School district uses computer to keep track of its computers

Brian Miller is a numbers guy for the South Whidbey School District.

Brian Miller is a numbers guy for the South Whidbey School District.

Rather than counting dollars — like the district’s other Miller — Brian Miller is counting equipment.

As the district’s technology supervisor, Miller is taking a complete inventory of the district’s technological equipment to make certain every television, VCR and computer is where it should be. To date there are 2,425 items in the inventory, and Miller is still counting.

“This process is useful and important,” Miller said. “It’s part of the whole accountability picture for the district.”

The Washington State Auditor’s Office performs a spot check each year of every school district’s inventory. In 2001 it found found everything where it should be at Langley Middle School . But now the district wants to do something more thorough, so all the equipment is going on a database.

Asset tracking has been an elusive goal of the district for some time.

The process began four years ago when Miller developed a service request database for use by the technical support staff.

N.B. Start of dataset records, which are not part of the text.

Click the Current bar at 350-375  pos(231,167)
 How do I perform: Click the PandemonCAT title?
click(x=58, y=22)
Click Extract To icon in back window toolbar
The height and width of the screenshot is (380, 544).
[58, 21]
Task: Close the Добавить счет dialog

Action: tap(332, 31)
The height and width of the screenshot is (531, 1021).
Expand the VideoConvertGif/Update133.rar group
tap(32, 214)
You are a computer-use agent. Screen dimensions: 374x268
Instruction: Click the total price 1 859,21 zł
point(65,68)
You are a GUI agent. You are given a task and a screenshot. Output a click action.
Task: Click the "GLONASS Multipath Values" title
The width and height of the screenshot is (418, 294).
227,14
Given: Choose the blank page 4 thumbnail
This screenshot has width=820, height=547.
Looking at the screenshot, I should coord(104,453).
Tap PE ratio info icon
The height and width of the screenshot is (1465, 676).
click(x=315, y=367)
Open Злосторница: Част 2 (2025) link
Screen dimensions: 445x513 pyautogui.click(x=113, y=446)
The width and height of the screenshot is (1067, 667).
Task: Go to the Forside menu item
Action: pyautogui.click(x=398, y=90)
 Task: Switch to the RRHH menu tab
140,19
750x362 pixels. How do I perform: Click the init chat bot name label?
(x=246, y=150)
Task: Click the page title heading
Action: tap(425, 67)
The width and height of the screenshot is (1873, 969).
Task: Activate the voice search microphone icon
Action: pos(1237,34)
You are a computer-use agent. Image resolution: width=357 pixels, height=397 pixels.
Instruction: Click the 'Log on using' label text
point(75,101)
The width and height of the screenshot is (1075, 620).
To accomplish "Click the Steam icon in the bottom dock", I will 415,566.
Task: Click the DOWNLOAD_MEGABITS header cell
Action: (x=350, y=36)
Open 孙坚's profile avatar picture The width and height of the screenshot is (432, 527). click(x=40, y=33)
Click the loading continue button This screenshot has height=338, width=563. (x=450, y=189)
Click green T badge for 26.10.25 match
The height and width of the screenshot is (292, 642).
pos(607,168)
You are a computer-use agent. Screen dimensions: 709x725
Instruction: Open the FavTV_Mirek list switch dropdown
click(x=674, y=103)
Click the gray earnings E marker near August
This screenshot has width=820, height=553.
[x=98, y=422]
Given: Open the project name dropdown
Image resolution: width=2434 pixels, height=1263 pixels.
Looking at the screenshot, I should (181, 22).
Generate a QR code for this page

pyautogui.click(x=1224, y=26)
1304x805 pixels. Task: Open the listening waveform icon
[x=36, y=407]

He wrote the inventory program to use with existing service data.

“We realized that incorporating the equipment inventory with our existing service database would really provide useful information,” Miller said. “The program provides a method for controlling equipment and monitoring its service history.”

The inventory will offer a complete picture of all the equipment the district owns — including iMacs, printers, digital cameras, overhead projectors and television sets. When personnel from the state auditor’s office visited last year, they liked the system.

“The auditor was impressed with the system we were beginning to put in place and seemed pleased with our efforts,” Miller said.

With a couple of strokes on the computer keyboard in any classroom, Miller can access the network and the database to keep track of technology equipment.

“We are light years ahead of where we have been in controlling equipment, verifying what we have and its service history.”

The district has always kept an inventory of equipment, but some of it was handwritten. That system did not track equipment well as it was passed from classroom to classroom. The new inventory process confirms Miller’s theory that some of these inanimate objects move.

“It’s just a fact that equipment like overhead projectors and televisions and VCRs are mobile,” he said. “They move from class to class.”

Miller and his staff, Joani Nelson and Jenny Sankey, are completing a total sweep of the buildings and existing equipment. Each piece of equipment is given an identification number — on a tag in the back or underneath — and also written in a more visible location. The double marking makes it easier for teachers to see the number and harder for students remove the permanent tag.

Miller said he hopes teachers will begin using the tag numbers not only for identification, but when requesting service.

“If we are called to a classroom to service a computer and there are seven or eight there, it will save time if we know which computer needs service,” he said.

Once everything is in the database, maintaining it for new items will be a matter of recording purchase order numbers before they are delivered to the user.

Each item can be cross referenced by equipment type, school and classroom number, teacher and district tag number.

Miller and his staff will do a twice-a-year sweep through the classrooms to determine the location of district equipment.